_BRIEF_. Echo the records from the line with "is (1229, 653)." through the line with "pyautogui.click(x=452, y=147)", both included, reproducing each line unchanged.

_INPUT_.
####################
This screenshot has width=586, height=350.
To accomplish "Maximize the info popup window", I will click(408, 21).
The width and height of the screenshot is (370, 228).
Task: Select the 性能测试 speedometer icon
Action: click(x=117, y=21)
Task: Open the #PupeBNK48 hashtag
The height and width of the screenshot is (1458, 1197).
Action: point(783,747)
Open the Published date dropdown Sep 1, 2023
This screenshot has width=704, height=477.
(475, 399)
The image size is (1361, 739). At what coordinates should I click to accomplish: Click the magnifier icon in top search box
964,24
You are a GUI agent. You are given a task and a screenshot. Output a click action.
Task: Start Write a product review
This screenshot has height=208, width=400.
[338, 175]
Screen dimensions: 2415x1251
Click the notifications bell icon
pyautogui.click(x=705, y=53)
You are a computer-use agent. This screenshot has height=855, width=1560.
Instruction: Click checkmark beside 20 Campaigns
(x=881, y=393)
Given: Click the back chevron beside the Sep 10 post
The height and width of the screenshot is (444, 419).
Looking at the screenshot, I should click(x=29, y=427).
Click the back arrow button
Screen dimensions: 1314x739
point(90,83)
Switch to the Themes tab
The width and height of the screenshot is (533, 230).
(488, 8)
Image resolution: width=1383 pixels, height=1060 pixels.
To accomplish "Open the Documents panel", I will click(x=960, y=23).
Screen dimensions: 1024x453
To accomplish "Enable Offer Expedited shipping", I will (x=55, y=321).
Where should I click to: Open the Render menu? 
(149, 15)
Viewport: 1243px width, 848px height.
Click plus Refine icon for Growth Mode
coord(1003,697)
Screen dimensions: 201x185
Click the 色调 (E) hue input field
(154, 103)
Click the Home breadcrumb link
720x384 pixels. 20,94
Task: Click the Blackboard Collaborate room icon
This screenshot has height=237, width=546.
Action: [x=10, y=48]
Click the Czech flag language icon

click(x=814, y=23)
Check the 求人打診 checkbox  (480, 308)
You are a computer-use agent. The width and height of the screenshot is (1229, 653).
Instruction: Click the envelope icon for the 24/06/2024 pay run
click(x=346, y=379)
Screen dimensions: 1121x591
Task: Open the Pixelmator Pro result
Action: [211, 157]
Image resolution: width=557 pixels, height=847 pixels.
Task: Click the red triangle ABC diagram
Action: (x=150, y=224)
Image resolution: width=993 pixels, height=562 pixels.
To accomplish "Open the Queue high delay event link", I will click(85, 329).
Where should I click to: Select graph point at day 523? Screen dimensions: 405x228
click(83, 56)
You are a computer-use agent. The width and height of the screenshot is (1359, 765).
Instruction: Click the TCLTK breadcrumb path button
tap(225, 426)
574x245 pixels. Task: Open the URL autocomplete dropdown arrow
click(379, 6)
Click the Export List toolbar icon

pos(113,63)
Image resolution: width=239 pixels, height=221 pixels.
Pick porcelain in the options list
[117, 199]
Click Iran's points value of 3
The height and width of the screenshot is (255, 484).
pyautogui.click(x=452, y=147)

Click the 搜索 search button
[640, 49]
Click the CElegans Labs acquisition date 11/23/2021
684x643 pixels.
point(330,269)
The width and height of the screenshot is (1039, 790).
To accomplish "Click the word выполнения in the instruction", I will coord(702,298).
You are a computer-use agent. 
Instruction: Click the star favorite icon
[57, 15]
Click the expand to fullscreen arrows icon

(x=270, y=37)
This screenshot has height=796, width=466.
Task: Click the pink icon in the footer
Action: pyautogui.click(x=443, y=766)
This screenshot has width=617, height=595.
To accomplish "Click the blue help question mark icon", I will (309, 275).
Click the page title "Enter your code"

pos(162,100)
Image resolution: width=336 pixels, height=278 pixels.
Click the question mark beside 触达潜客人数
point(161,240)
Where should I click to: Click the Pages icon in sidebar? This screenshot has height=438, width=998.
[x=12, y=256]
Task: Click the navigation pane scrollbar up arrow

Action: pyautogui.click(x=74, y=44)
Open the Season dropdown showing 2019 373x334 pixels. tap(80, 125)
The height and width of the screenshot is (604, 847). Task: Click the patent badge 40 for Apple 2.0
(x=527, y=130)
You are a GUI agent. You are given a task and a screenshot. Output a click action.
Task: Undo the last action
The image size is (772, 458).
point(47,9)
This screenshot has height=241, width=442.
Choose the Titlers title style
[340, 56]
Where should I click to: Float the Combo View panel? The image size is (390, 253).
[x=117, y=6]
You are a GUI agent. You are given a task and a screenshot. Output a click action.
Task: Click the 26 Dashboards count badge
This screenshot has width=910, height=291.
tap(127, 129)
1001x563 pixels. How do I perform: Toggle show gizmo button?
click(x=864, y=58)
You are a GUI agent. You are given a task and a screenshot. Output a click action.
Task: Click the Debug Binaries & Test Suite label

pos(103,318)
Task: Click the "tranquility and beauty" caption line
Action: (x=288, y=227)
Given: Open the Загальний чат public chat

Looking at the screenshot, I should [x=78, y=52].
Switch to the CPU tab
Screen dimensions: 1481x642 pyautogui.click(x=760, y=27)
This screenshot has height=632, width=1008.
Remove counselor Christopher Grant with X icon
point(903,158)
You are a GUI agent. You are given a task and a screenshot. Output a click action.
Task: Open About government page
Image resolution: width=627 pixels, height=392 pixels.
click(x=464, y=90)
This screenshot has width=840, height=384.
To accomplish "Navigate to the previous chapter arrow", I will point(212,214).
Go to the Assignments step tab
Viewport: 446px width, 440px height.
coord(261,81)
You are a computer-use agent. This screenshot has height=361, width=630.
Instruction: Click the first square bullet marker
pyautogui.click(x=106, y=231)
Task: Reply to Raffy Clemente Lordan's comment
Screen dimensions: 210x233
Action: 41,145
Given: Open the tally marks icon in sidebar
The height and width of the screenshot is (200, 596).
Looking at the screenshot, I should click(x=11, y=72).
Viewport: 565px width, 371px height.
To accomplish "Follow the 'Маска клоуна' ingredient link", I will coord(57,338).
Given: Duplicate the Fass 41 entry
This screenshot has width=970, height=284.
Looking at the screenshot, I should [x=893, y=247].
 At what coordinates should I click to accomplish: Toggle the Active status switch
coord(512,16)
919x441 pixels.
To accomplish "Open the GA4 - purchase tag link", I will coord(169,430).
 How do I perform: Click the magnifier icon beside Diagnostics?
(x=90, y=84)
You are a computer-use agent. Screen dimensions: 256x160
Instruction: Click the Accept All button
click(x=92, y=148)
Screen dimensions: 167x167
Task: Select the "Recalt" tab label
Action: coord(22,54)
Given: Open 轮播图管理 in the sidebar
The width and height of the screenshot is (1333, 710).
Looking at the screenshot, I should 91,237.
####################
_RESPONSE TO THE EXERCISE_.
You are a computer-use agent. The width and height of the screenshot is (1229, 653).
Instruction: Click the envelope icon for the 24/06/2024 pay run
click(x=346, y=379)
Screen dimensions: 1121x591
Task: Open the Pixelmator Pro result
Action: [211, 157]
Image resolution: width=557 pixels, height=847 pixels.
Task: Click the red triangle ABC diagram
Action: (x=150, y=224)
Image resolution: width=993 pixels, height=562 pixels.
To accomplish "Open the Queue high delay event link", I will click(85, 329).
Where should I click to: Select graph point at day 523? Screen dimensions: 405x228
click(83, 56)
You are a computer-use agent. The width and height of the screenshot is (1359, 765).
Instruction: Click the TCLTK breadcrumb path button
tap(225, 426)
574x245 pixels. Task: Open the URL autocomplete dropdown arrow
click(379, 6)
Click the Export List toolbar icon

pos(113,63)
Image resolution: width=239 pixels, height=221 pixels.
Pick porcelain in the options list
[117, 199]
Click Iran's points value of 3
The height and width of the screenshot is (255, 484).
pyautogui.click(x=452, y=147)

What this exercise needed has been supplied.